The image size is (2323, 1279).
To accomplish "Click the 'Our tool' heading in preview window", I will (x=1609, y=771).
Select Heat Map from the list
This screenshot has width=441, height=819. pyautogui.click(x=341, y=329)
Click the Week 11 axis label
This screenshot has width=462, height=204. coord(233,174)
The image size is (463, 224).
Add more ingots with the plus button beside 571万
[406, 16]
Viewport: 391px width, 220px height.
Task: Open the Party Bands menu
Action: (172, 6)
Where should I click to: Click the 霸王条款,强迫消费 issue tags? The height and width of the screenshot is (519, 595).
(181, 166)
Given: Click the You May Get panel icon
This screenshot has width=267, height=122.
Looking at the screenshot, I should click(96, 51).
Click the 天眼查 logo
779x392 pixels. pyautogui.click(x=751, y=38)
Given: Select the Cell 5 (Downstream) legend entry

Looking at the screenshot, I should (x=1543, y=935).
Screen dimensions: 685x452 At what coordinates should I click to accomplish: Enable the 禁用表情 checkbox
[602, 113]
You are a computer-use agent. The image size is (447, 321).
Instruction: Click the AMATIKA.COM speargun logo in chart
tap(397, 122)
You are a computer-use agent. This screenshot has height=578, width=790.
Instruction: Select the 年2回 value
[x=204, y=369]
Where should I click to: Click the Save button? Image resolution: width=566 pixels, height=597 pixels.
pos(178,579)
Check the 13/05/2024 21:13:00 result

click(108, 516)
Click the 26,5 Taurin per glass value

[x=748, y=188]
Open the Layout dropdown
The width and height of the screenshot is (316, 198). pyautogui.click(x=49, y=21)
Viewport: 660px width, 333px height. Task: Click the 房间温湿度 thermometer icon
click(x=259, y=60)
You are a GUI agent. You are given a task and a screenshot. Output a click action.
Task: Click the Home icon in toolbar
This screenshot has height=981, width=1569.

:::

> [GIVEN INSTRUCTION]:
Can you copy every row above line for line, without changing a single character?

> [FULL RESPONSE]:
The image size is (2323, 1279).
To accomplish "Click the 'Our tool' heading in preview window", I will (x=1609, y=771).
Select Heat Map from the list
This screenshot has width=441, height=819. pyautogui.click(x=341, y=329)
Click the Week 11 axis label
This screenshot has width=462, height=204. coord(233,174)
The image size is (463, 224).
Add more ingots with the plus button beside 571万
[406, 16]
Viewport: 391px width, 220px height.
Task: Open the Party Bands menu
Action: (172, 6)
Where should I click to: Click the 霸王条款,强迫消费 issue tags? The height and width of the screenshot is (519, 595).
(181, 166)
Given: Click the You May Get panel icon
This screenshot has width=267, height=122.
Looking at the screenshot, I should click(96, 51).
Click the 天眼查 logo
779x392 pixels. pyautogui.click(x=751, y=38)
Given: Select the Cell 5 (Downstream) legend entry

Looking at the screenshot, I should (x=1543, y=935).
Screen dimensions: 685x452 At what coordinates should I click to accomplish: Enable the 禁用表情 checkbox
[602, 113]
You are a computer-use agent. The image size is (447, 321).
Instruction: Click the AMATIKA.COM speargun logo in chart
tap(397, 122)
You are a computer-use agent. This screenshot has height=578, width=790.
Instruction: Select the 年2回 value
[x=204, y=369]
Where should I click to: Click the Save button? Image resolution: width=566 pixels, height=597 pixels.
pos(178,579)
Check the 13/05/2024 21:13:00 result

click(108, 516)
Click the 26,5 Taurin per glass value

[x=748, y=188]
Open the Layout dropdown
The width and height of the screenshot is (316, 198). pyautogui.click(x=49, y=21)
Viewport: 660px width, 333px height. Task: Click the 房间温湿度 thermometer icon
click(x=259, y=60)
You are a GUI agent. You are given a task and a screenshot. Output a click action.
Task: Click the Home icon in toolbar
This screenshot has height=981, width=1569.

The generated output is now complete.